Interleukin (IL)‐17‐producing pathogenic T lymphocytes co‐express CD20 and are depleted by rituximab in primary Sjögren's syndrome: a pilot study

Summary Compelling evidence suggests that interleukin (IL)‐17 and IL‐17‐producing cells play a pivotal role in the pathogenesis of primary Sjögren's syndrome (pSS). We investigated phenotypical and functional effects of the anti‐CD20 antibody rituximab (RTX) on circulating and glandular IL‐17‐producing T cells in pSS. RTX is able to deplete glandular IL‐17 + CD3 + CD4 – CD8 – double‐negative (DN) and CD4 + Th17 cells as well as circulating IL‐17 + DN T cells.

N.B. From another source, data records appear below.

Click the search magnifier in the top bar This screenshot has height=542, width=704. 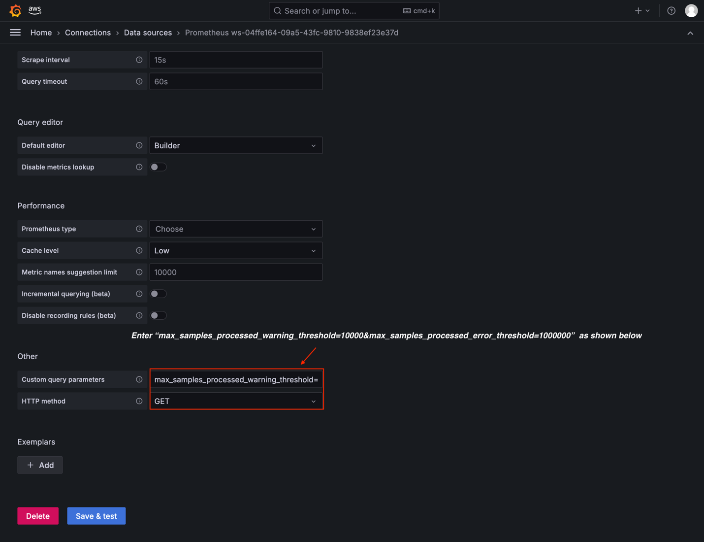277,10
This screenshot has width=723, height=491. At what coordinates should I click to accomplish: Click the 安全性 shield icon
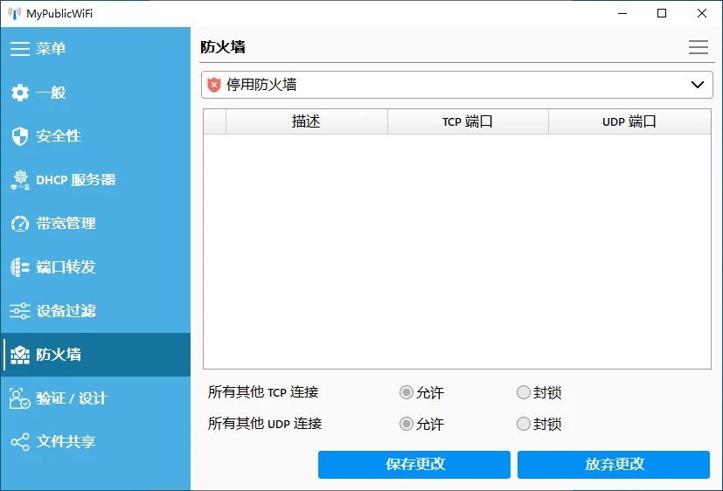point(20,136)
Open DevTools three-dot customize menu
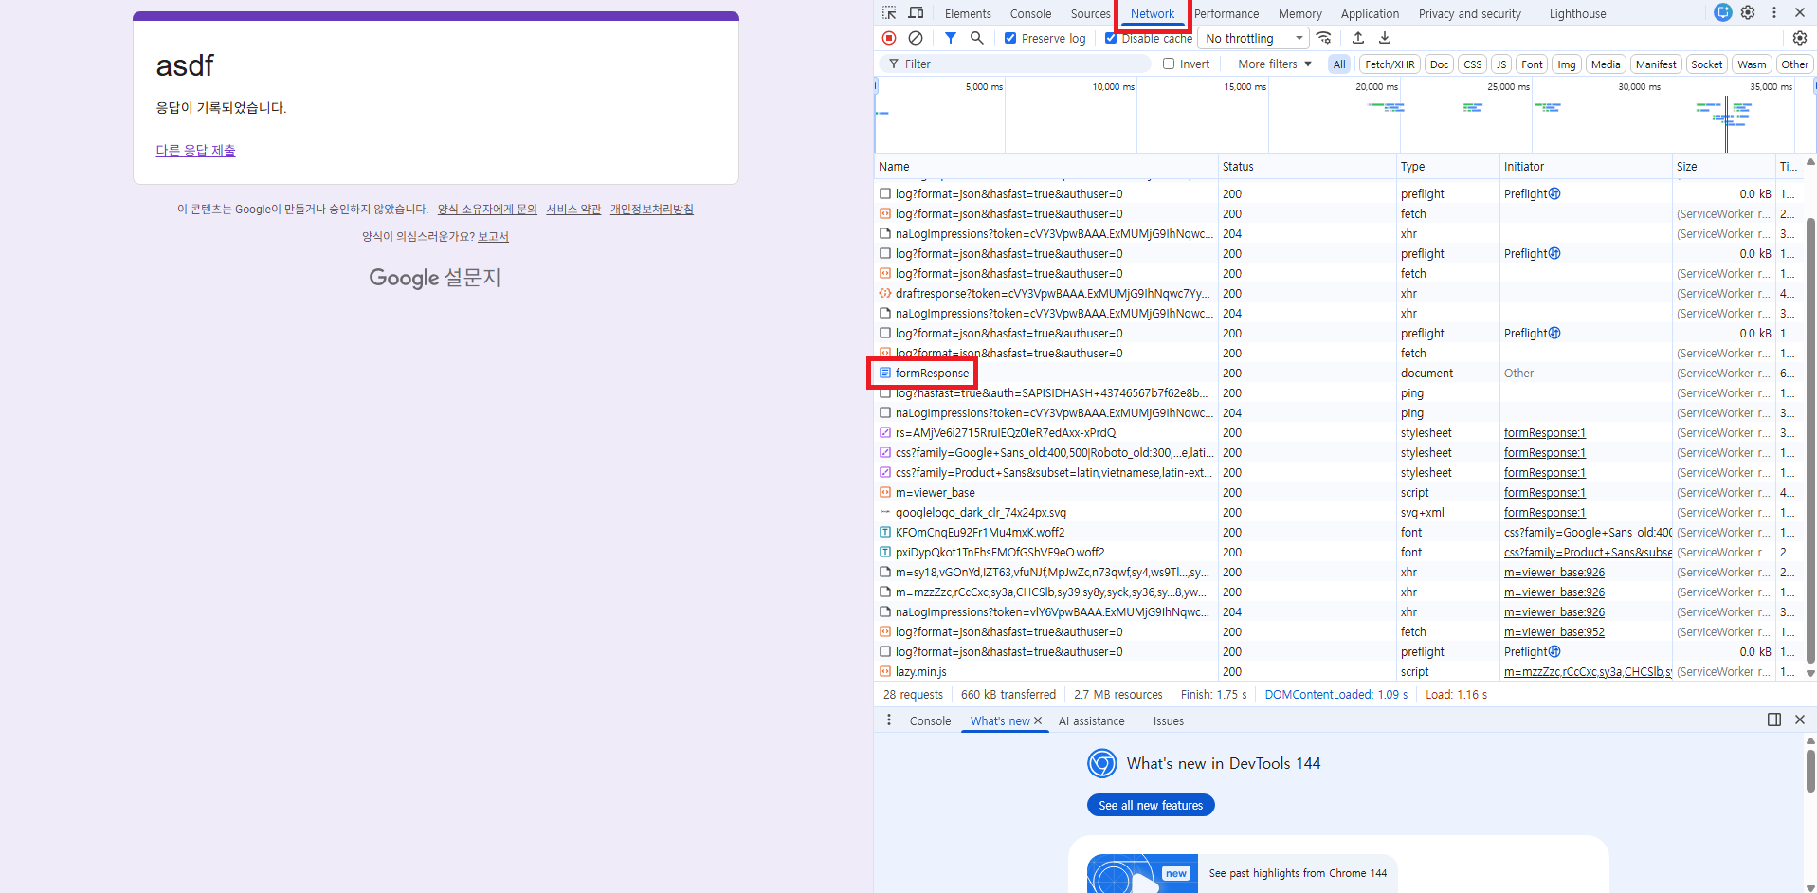Screen dimensions: 1817x893 1774,13
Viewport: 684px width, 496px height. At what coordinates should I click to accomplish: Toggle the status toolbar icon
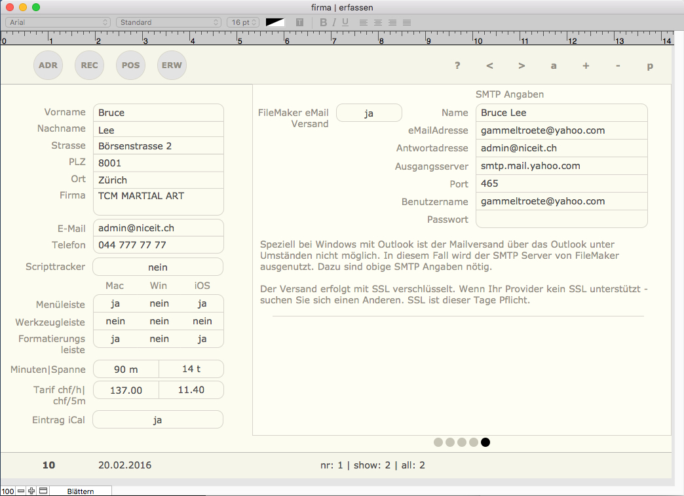[x=43, y=491]
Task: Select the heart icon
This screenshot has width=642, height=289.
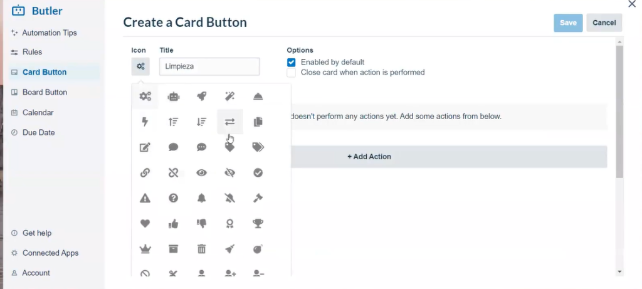Action: [x=145, y=223]
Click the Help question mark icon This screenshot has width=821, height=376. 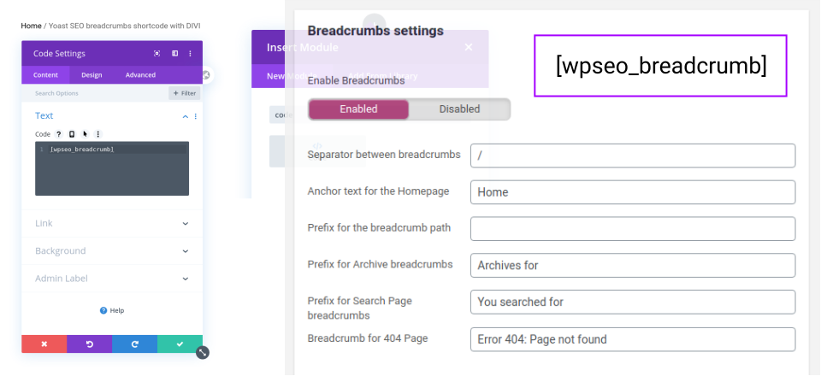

A fraction of glandular and circulating IL‐17 + DN cells and CD4 + T helper type 17 (Th17) cells co‐expresses CD20 on the cell surface explaining, at least in part, such depletive capacity of RTX. The exposure to RTX does not rescue the in‐vitro corticosteroid resistance of IL‐17 + DN T cells. Our results support further the therapeutic role in pSS of RTX that, despite its B cell specificity, appears able to also hamper IL‐17‐producing T cells in this disease.